## TASK DIRECTIONS
Turn the text lines of these items into a numbered list with no blank lines, and omit the pictures from your answer.

## Screenshot and document pointing data
— Start —

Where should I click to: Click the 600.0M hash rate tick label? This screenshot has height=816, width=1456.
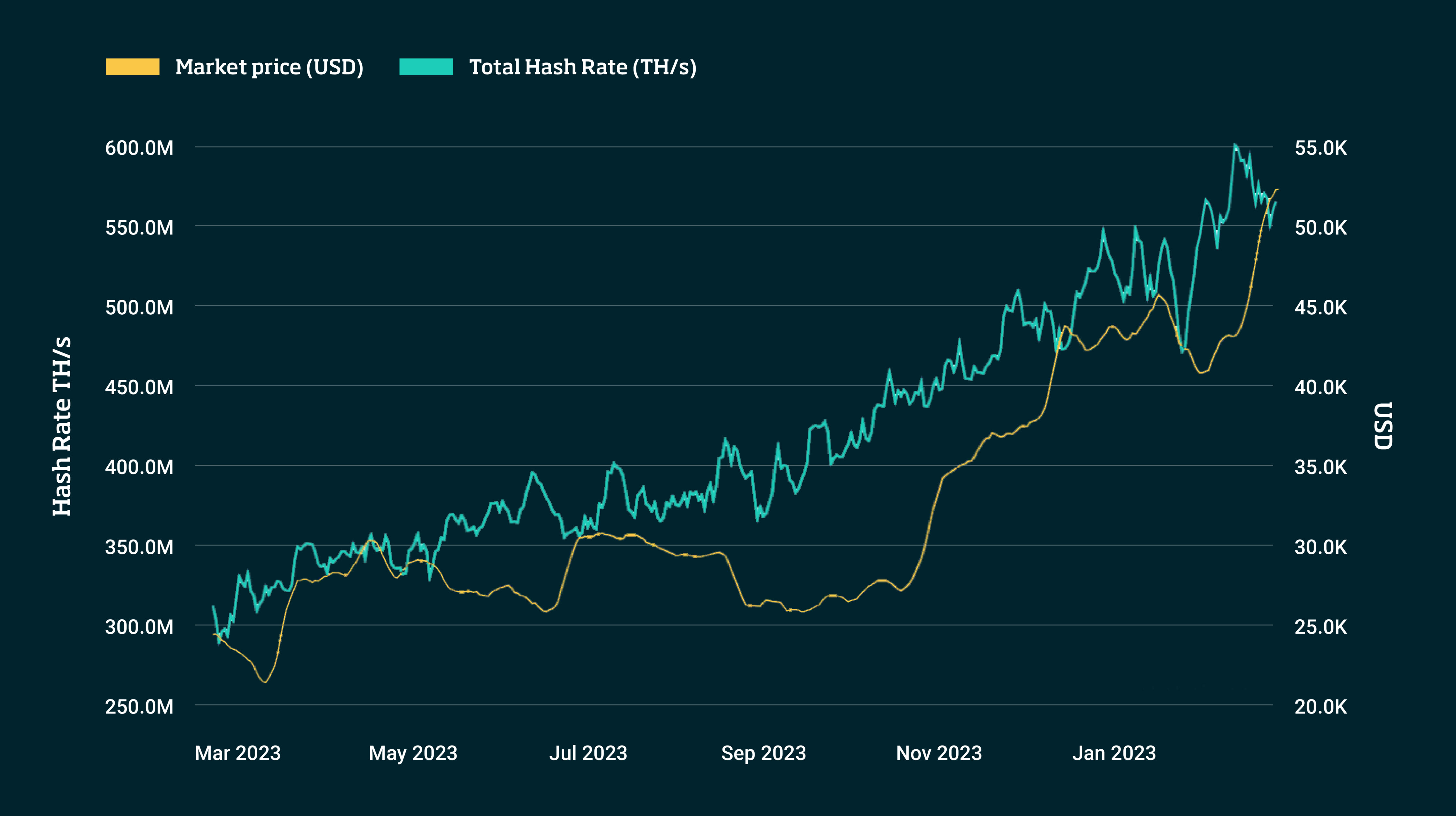pyautogui.click(x=139, y=148)
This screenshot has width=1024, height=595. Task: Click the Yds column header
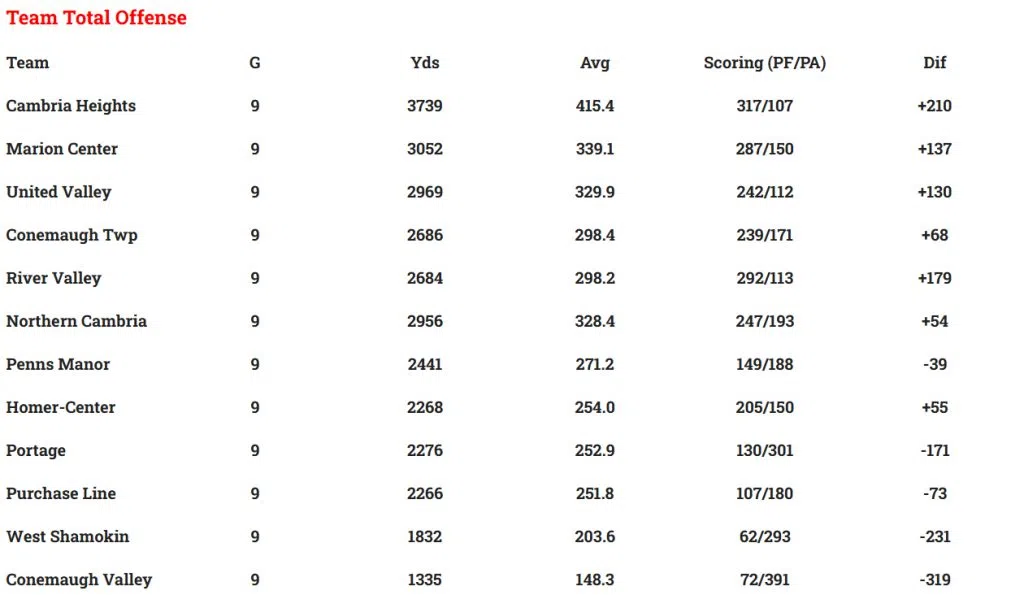(x=425, y=63)
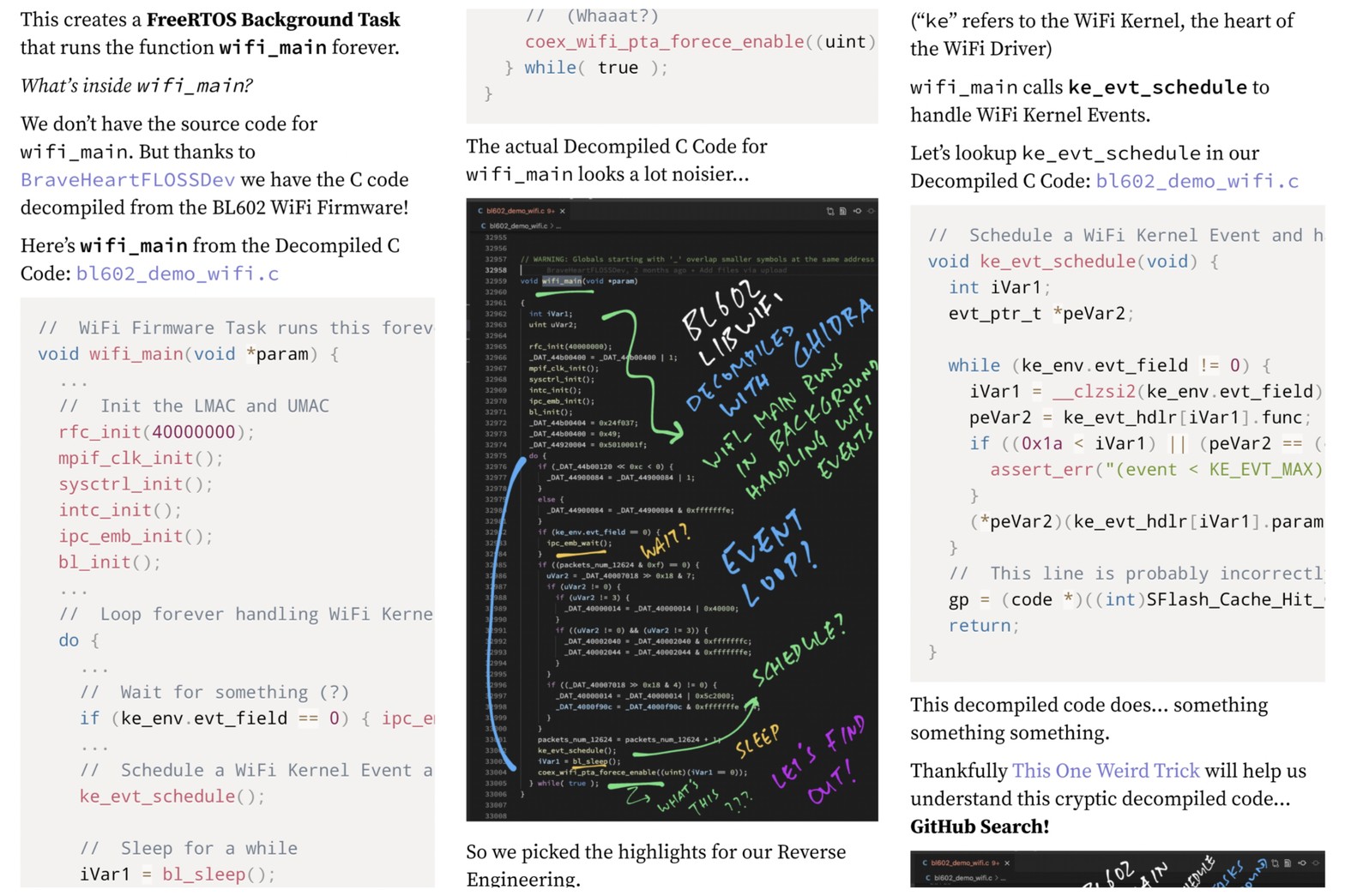Viewport: 1345px width, 896px height.
Task: Expand the breadcrumb ellipsis in the wifi_main screenshot
Action: coord(559,226)
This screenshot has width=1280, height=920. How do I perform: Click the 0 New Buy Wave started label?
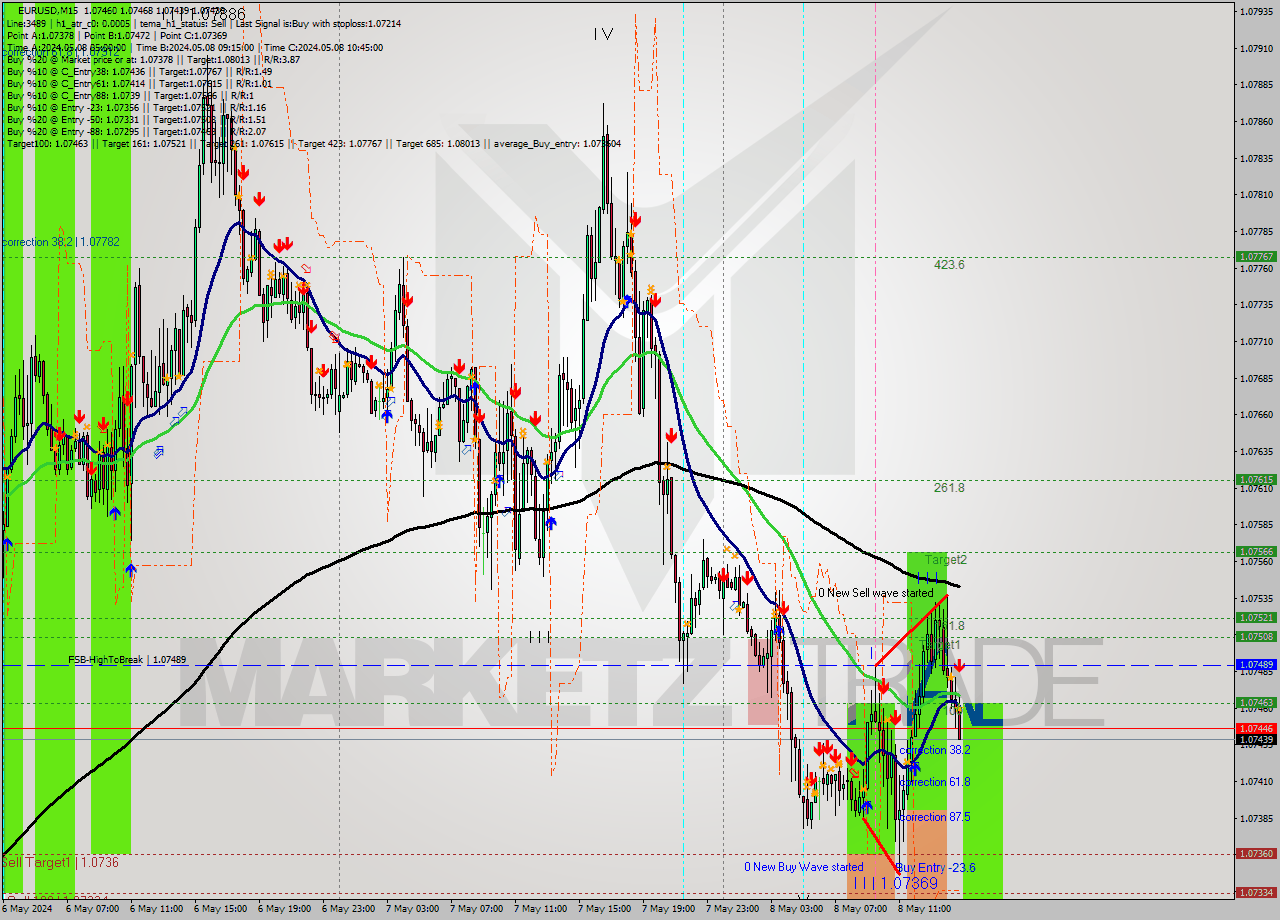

— End —

## PROBLEM SOLUTION
1. Where should I click to: Click the 600.0M hash rate tick label? This screenshot has height=816, width=1456.
2. pyautogui.click(x=139, y=148)
3. This screenshot has width=1024, height=595. Task: Click the Yds column header
4. (x=425, y=63)
5. Viewport: 1345px width, 896px height.
6. Task: Expand the breadcrumb ellipsis in the wifi_main screenshot
7. Action: coord(559,226)
8. This screenshot has width=1280, height=920. How do I perform: Click the 0 New Buy Wave started label?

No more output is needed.